Raccontare il passato, tramandarne l’eredità, sono operazioni complesse che vanno ben oltre il campo della storiografia. Quando poi si vuole trasmettere il sapore di una vita vissuta lo strumento del saggio analitico risulta quasi impraticabile. Bene ha fatto quindi Giovanni Zucca in questo lavoro sperimentale (Pietro Ingrao, mio fratello, L’Asino d’oro): una biografia solidamente documentata ma scritta in forma di romanzo, anzi di sceneggiatura cinematografica, in cui attraverso la voce narrante della sorella Giulia il tempo lungo della storia si incrocia di continuo con il presente del «regista» e della sua interlocutrice.

IN UNA FITTA e rapida serie di fotogrammi scorrono gli anni dell’infanzia di Pietro a Lenola e Formia, quelli della passione (condivisa con la sorella) per il cinema e la poesia e poi dello choc causato dalla guerra di Spagna, gli anni della scoperta del comunismo e dell’organizzazione della lotta antifascista, e così via fino alla caduta del muro di Berlino e l’esplosione della crisi della sinistra. In certi passaggi il racconto procede troppo spedito, soffermandosi comunque sulla complessità di alcuni snodi della vita politica di Ingrao: per esempio, il difficile rapporto con Togliatti durante la direzione dell’«Unità» e in occasione dei fatti di Budapest del 1956. Ma soprattutto il libro ha il merito di mettere sulla scena l’uomo Ingrao, con le sue debolezze e le sue passioni.
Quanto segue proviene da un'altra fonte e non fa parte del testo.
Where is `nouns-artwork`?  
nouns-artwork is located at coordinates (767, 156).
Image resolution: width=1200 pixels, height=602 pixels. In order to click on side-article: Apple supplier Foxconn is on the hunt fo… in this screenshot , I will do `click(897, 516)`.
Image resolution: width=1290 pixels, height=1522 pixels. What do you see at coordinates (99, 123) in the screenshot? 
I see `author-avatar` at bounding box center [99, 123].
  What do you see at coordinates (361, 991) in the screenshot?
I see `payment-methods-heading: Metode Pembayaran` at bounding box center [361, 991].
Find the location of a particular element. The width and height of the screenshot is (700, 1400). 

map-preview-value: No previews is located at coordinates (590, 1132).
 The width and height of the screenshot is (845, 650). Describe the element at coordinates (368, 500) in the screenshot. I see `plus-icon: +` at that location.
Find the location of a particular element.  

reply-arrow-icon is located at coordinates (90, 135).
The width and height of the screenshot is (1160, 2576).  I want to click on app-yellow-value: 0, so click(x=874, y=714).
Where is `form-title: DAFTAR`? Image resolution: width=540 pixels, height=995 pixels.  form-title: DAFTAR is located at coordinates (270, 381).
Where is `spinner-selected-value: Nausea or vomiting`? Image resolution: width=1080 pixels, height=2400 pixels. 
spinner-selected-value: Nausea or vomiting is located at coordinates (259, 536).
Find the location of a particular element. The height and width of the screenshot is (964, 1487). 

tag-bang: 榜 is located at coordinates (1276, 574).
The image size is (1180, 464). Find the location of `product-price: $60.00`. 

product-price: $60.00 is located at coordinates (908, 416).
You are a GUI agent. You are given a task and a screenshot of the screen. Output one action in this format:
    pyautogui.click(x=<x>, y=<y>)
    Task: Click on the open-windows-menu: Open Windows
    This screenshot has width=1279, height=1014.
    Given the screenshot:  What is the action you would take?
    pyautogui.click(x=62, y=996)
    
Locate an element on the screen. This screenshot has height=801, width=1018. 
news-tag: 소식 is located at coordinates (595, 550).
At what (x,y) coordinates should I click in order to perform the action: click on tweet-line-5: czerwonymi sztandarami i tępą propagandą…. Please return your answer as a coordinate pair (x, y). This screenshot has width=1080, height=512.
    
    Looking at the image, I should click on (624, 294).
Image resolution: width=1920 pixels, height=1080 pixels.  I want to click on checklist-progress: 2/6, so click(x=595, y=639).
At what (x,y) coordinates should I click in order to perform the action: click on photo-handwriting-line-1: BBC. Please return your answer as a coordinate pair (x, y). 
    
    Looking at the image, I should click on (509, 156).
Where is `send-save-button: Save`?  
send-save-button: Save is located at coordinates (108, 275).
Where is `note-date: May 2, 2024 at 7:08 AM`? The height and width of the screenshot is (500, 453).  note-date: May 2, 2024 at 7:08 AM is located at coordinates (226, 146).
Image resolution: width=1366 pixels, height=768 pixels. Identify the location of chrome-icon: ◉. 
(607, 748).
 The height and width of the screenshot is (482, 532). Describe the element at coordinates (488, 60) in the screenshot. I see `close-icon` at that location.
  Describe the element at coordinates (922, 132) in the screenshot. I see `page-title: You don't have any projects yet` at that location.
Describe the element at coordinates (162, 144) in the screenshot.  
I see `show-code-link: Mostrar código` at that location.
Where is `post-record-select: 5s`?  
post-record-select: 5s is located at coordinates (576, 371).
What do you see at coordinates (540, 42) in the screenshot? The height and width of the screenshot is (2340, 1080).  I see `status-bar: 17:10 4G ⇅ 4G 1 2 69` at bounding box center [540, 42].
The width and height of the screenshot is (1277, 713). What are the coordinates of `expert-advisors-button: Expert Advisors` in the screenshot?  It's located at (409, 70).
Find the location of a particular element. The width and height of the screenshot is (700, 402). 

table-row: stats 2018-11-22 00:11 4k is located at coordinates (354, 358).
È un Ingrao militante totale che non perde mai d’umanità, l’«eroe riluttante» che in guerra si trova costretto ad assumere il ruolo del dirigente clandestino, l’anti totus-politicus per eccellenza che coltiva rapporti con Vittorini e Visconti e che si mostra capace di ascoltare la società e comprendere quel cambiamento degli anni Sessanta che sta spiazzando il suo partito.

Chi scrive non ha vissuto il Pci d’Ingrao e ha «conosciuto» la sua figura attraverso un altro racconto di taglio autobiografico (Volevo la luna, Einaudi), che si inserisce oggi a pieno titolo tra la memorialistica di riferimento sulla vicenda politica repubblicana. In quel libro e ora nel racconto di Zucca, nel suo dialogo con Giulia e nei tanti passaggi di raffronto tra i sentimenti dell’autore, il passato della famiglia Ingrao e il presente del Paese si percepisce il senso di una frattura storica che sembra impedire un vero passaggio del testimone.

EPPURE, è innegabile che le scritture, e in particolare le memorie, tengono aperta una finestra sul passato che permette a chi lo desidera di maturare quantomeno uno sguardo critico sul presente. Nel linguaggio di Ingrao concetti come «modernità» «cultura» e «progresso» avevano significati altri da quelli correnti nel dibattito politico. Erano parole pesanti, un campo di battaglia e talvolta un terreno d’incontro, come negli anni del dialogo con la contestazione cattolica e le nuove sinistre. Leggere di Pietro e Giulia non è quindi solamente un tuffo appassionante nel passato, ma anche un esercizio utile per chi crede necessario reintrodurre lemmi dimenticati e ripensare il vocabolario del nostro tempo.